§ Your task
Starting with the line that has "This screenshot has" and finishing with the line that has "web application card", set down each line below exactly. Pictures are not copied.

§ Records for this task
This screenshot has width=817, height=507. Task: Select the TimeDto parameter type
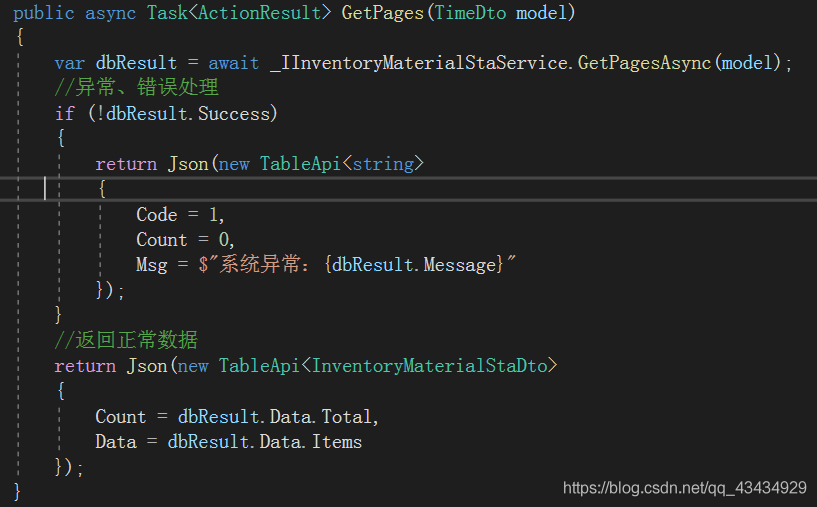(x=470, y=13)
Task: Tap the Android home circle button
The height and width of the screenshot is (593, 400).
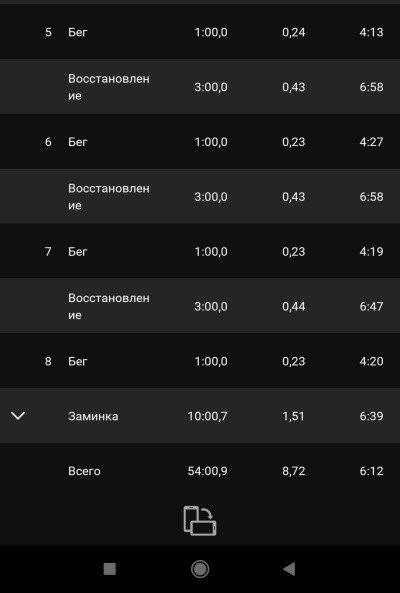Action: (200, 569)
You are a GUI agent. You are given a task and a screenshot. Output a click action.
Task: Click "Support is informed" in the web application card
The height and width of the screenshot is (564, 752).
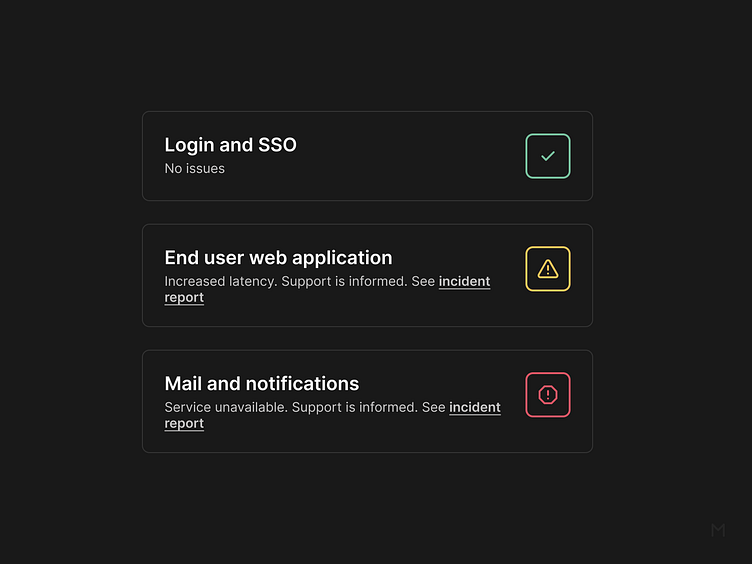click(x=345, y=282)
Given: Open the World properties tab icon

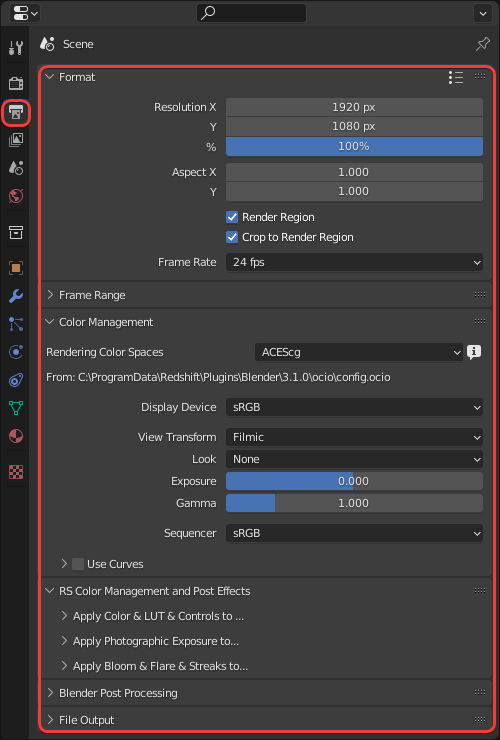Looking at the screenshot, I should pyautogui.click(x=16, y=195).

==

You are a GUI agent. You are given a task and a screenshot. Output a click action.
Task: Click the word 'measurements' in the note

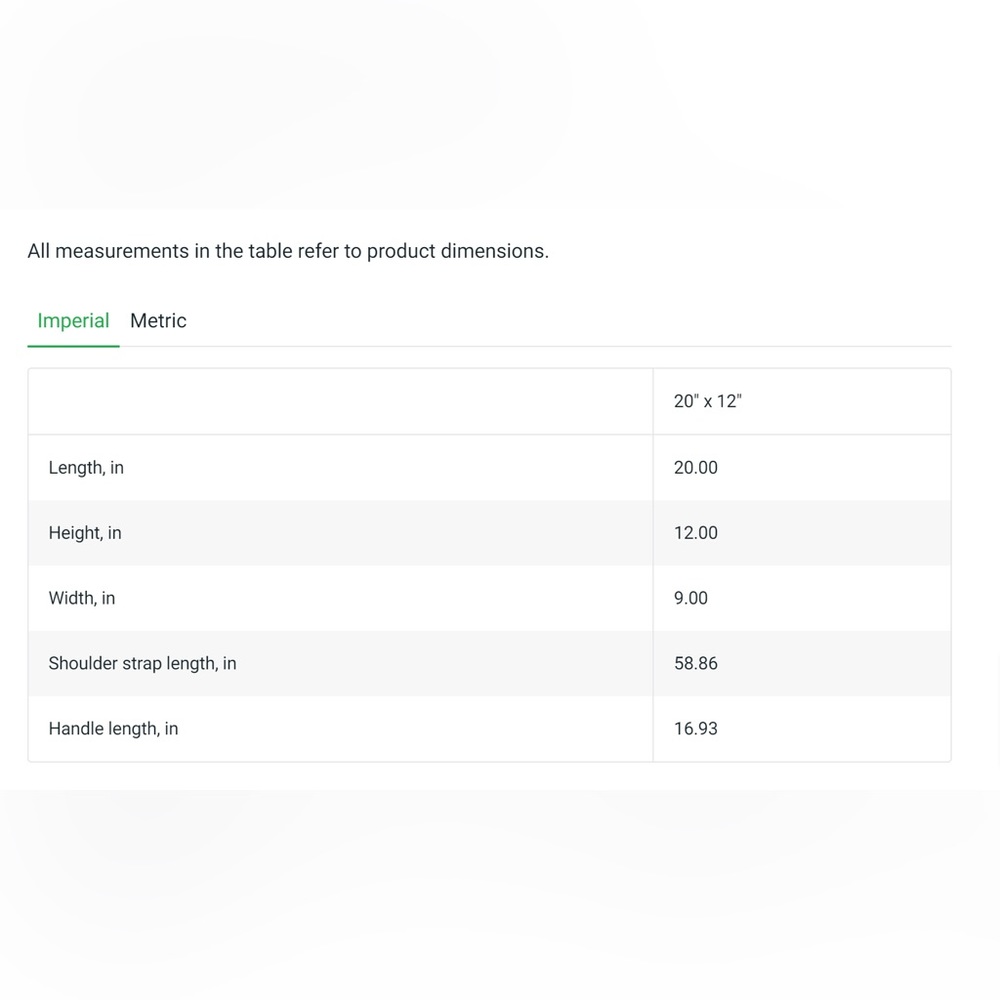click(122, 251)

--

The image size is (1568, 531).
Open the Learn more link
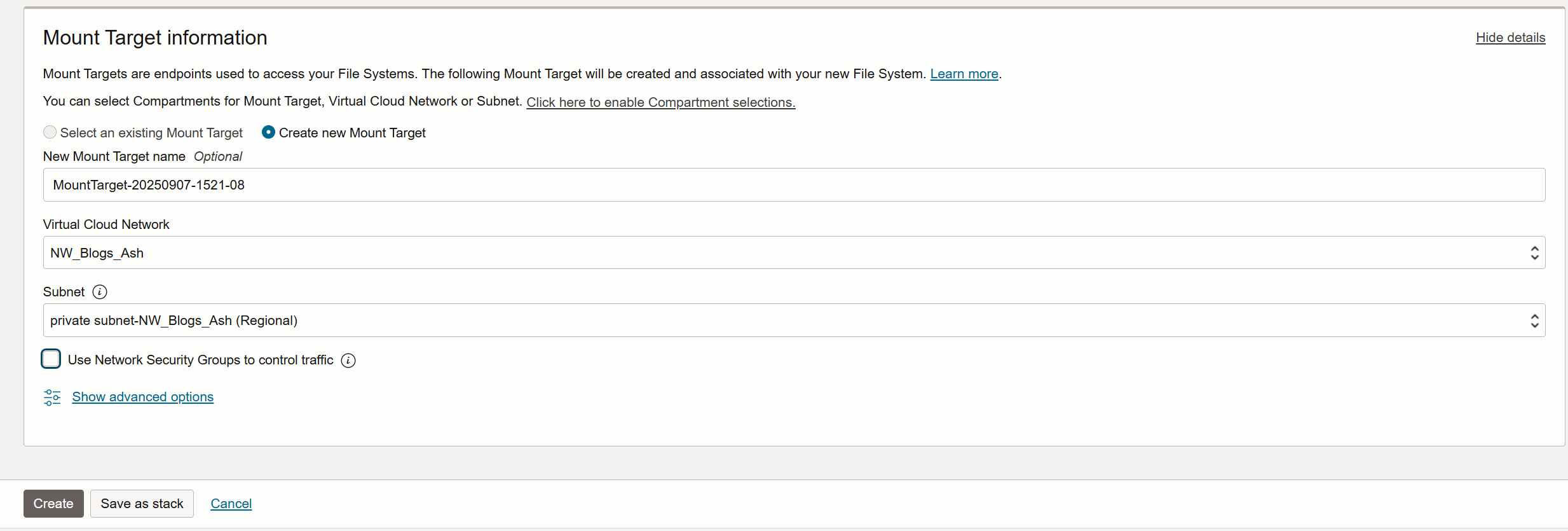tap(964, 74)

§ Task answer
This screenshot has width=817, height=507. Task: Select the TimeDto parameter type
(x=470, y=13)
Task: Tap the Android home circle button
The height and width of the screenshot is (593, 400).
Action: (200, 569)
You are a GUI agent. You are given a task and a screenshot. Output a click action.
Task: Click "Support is informed" in the web application card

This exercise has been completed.